» **ASSIGNED TASK**:
Without the pictures, output all of the data exactly.

Stored data entries:
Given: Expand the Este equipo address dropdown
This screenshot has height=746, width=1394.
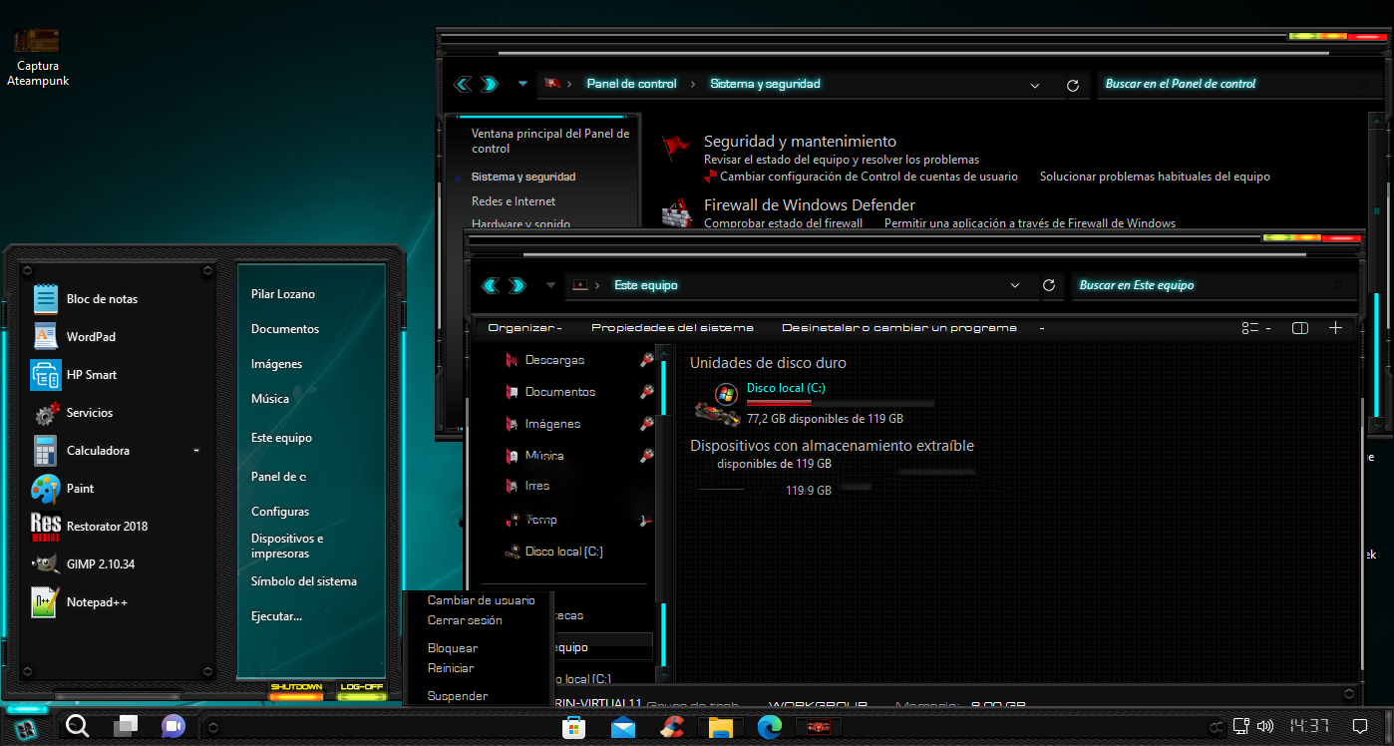Looking at the screenshot, I should point(1015,285).
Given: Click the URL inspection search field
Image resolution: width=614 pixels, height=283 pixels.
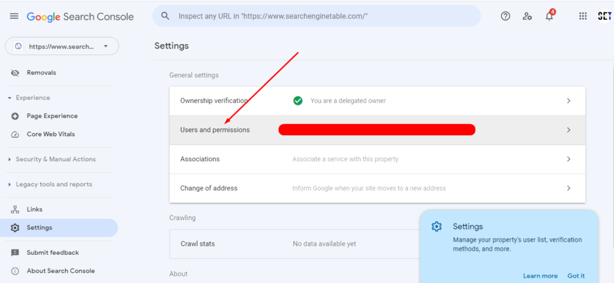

» **TASK RESPONSE**:
Given: Expand the Este equipo address dropdown
This screenshot has height=746, width=1394.
Looking at the screenshot, I should point(1015,285).
Given: Click the URL inspection search field
Image resolution: width=614 pixels, height=283 pixels.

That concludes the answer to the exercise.